As reported by The Hartford Courant, October 11, 2010.
UConn Researchers Make Breakthrough in Two Puzzling Disorders
Stem Cells Used to Create New Research Tool for Two Diseases
By William Weir
University of Connecticut researchers have created genetic models of two devastating diseases, providing what could be a useful tool for studying the causes of the disorders.
The research team used stem cells to create the models of Prader-Willi Syndrome and Angelman Syndrome. The study appeared in the Sept. 27 edition of the Proceedings of the National Academy of Sciences. It was led by Stormy Chamberlain, an assistant professor of genetics and developmental biology at the UConn Health Center.
Soon after birth, children born with Prader-Willi Syndrome have difficulty feeding and develop poor muscle tone. Starting about age 2, they develop an insatiable appetite. Their chronic hunger lasts for their lifetime; the urge to eat is so severe, PWS sufferers often must live under constant supervision and in places where all food storage is locked down. Extreme obesity and retardation are common traits of among those with PWS. Experts believe that Prader-Willi Syndrome affects 1 in 15,000 people.

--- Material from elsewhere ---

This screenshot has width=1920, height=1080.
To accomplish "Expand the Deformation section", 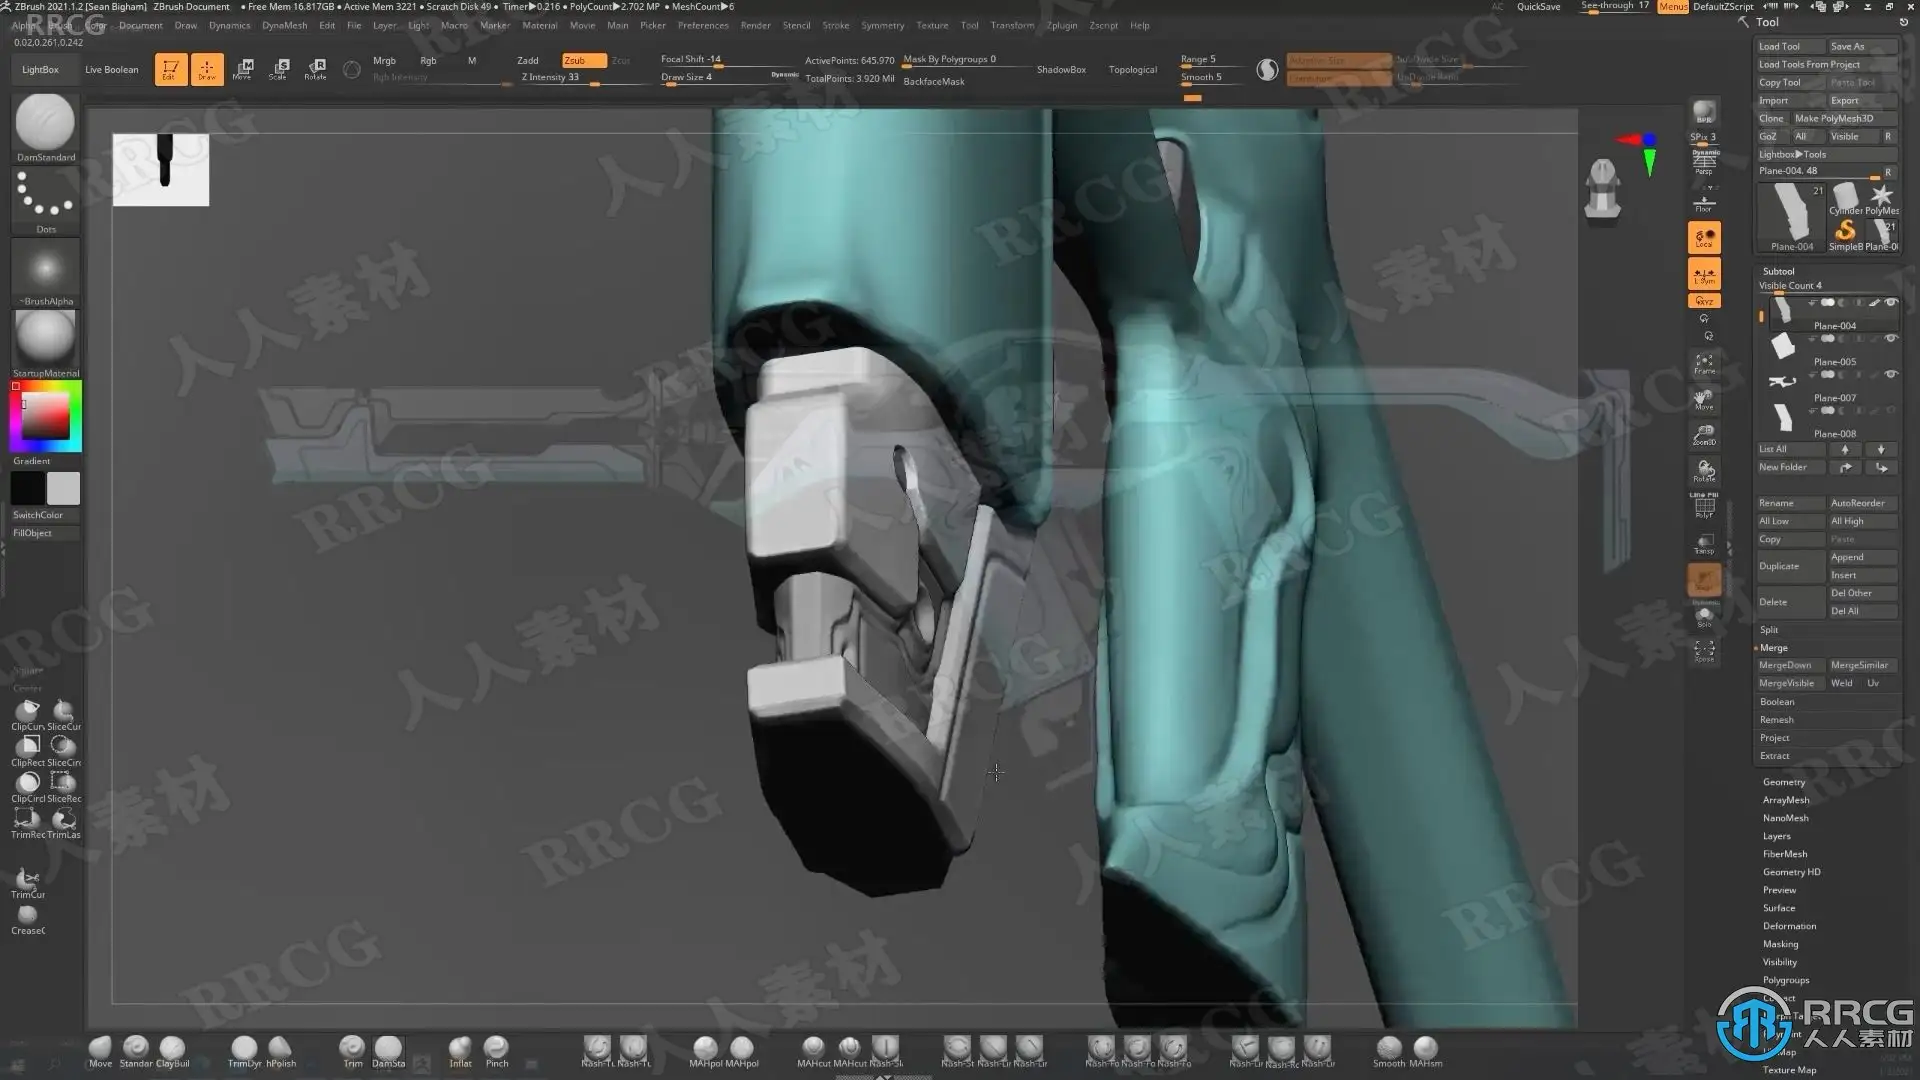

Those born with Angelman Syndrome suffer speech difficulties, seizures, problems with motor control and balance, and serious intellectual disabilities. Estimates of its prevalence range from 1 in 10,000 to 1 in 20,000.
What connects the two diseases is that they're both caused by an abnormal chromosome, in each case, the 15th of 23. In PWS, the abnormal chromosome is passed on by the father; in Angelman Syndrome, it comes from the mother.
Because the cells are in the brain, researchers haven't had access to study them.
"We can't biopsy the brain of patients for research, that's clear," said Mark Lalande, director of UConn's Stem Cell Institute and senior author of the study. Research has largely been limited to studying mice with genetically induced versions of the diseases, he said.
"It's a helpful model, but the brain of a mouse is obviously different from that of a human," Lalande said.
By taking skin cells from patients with the diseases, they were able to create a type of stem cell called induced pluripotent stem cells, and coax them into neurons.
"We were very surprised and delighted that we were able to create live neurons from these individuals," Lalande said. With live neurons in a dish, researchers will be free to experiment with them. Lalande said the genetic models allow for screening different drugs that could treat the disease symptoms — for instance, appetite control.
"The real potential application is you could set up thousands of these, and add different drugs and see which ones are correcting some of the molecular disorders," he said. "That's what we're really looking at these for, to try to understand the molecular basis of the two diseases."
The study was funded in part by the Foundation for Prader-Willi Research. Theresa Strong, who is chairwoman of the organization's scientific advisory board, said the research should go a long way toward removing many of the obstacles in researching the disease.
"We don't know much about the neurobiology of PWS, and that's where the problems lie," she said. "A lot of diseases we can recapitulate in the mouse, but that doesn't really work with PWS, because the genetics are a little different."